Les intervenants ont fourni de nombreuses explications sur :
- les pistes ;
- les procédures aéronautiques ;
- les contraintes météorologiques ;
- les outils de contrôle.
En revanche, les questions portant sur les nuisances ressenties par les habitants ont souvent conduit à des réponses fondées sur des évaluations futures, des comparaisons à venir ou des données encore en cours de consolidation.
Ce décalage a constitué l’un des principaux sujets de préoccupation exprimés par le public.

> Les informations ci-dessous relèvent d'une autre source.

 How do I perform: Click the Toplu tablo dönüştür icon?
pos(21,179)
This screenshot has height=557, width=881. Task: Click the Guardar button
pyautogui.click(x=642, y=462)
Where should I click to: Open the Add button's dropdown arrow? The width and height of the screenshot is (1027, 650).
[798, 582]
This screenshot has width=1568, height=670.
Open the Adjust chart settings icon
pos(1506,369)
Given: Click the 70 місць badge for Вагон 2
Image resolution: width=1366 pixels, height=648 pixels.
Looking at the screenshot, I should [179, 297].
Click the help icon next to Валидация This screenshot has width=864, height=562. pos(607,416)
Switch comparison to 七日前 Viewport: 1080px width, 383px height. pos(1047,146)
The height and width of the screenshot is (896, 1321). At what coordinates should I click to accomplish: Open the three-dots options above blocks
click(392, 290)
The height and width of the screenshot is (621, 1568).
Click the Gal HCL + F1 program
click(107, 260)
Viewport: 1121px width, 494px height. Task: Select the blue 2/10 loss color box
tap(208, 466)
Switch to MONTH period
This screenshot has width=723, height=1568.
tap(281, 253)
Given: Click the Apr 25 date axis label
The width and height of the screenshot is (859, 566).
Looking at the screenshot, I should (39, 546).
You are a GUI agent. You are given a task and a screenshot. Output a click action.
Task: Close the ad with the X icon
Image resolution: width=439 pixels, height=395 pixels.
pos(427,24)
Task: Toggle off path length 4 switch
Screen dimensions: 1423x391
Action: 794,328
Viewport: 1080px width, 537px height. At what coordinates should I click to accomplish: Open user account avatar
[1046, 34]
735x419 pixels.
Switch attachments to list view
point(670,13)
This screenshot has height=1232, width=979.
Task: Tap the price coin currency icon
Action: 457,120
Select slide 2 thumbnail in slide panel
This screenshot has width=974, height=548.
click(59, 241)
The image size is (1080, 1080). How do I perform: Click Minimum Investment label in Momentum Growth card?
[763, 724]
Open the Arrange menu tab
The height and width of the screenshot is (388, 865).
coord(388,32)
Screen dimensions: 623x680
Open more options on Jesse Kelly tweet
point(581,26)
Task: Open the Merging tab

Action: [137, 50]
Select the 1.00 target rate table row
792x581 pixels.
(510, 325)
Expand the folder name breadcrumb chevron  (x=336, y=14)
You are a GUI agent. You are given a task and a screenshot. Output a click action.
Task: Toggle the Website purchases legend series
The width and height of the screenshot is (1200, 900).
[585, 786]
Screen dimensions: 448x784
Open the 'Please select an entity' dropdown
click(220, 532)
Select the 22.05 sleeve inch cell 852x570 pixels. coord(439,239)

9. Les engagements annoncés
Les représentants d’ADP et de la navigation aérienne ont pris plusieurs engagements :
- maintien du couvre-feu entre 23h30 et 6h00 ;
- caractère strictement temporaire des trajectoires liées aux travaux ;
- retour au fonctionnement habituel après réouverture de la piste 4 ;
- diffusion des informations relatives au chantier via le site Entrevoisins.
Aucune annonce particulière n’a été faite concernant un dispositif spécifique de mesures acoustiques supplémentaires dans les communes concernées.
Conclusion
Cette réunion a permis de comprendre les raisons techniques qui rendent nécessaire la rénovation de la piste 4 ainsi que les contraintes de sécurité associées à l’exploitation d’un aéroport de l’importance de Paris-Orly.
Le chantier présenté apparaît comme une opération exceptionnelle par son ampleur et ses moyens.
Toutefois, la principale attente des habitants demeure la même : connaître concrètement les conséquences que ces modifications temporaires auront sur leur cadre de vie quotidien.
C’est probablement sur ce sujet que se concentrera l’attention des riverains durant toute la durée des travaux.
| Niveau sonore | Exemple concret |
|---|---|
| 30 dB | Chambre calme la nuit |
| 40 dB | Bibliothèque |
| 50 dB | Bureau calme |
| 60 dB | Conversation normale à 1 mètre |
| 70 dB | Aspirateur |
| 80 dB | Circulation dense |
| 90 dB | Camion à proximité |
| 100 dB+ | Moto ou concert |
Mais attention à un point souvent mal compris :
Ce n’est pas seulement le niveau sonore qui compte
Imaginons :
- un avion à 62 dB qui passe 2 fois par jour ;
- un avion à 58 dB qui passe toutes les 3 minutes.
Beaucoup de Strépiniacois préféreront le premier cas.
Durant la réunion, nous avons eu l’impression que les habitants raisonnaient surtout en termes de :
- fréquence ;
- répétitivité ;
- interruption des activités ;
- gêne ressentie.
Alors que les intervenants parlaient davantage :
- décibels ;
- trajectoires ;
- statistiques.
“62 dB, est-ce beaucoup ?”
- Conversation normale : ~60 dB
- Avion à 1500 m : variable selon l’appareil, souvent entre 50 et 70 dB perçus au sol
- Circulation urbaine : ~70 dB
« La gêne dépend autant de la fréquence des passages que du niveau sonore lui-même. »
C’est probablement la conclusion la plus fidèle à l’esprit de cette réunion.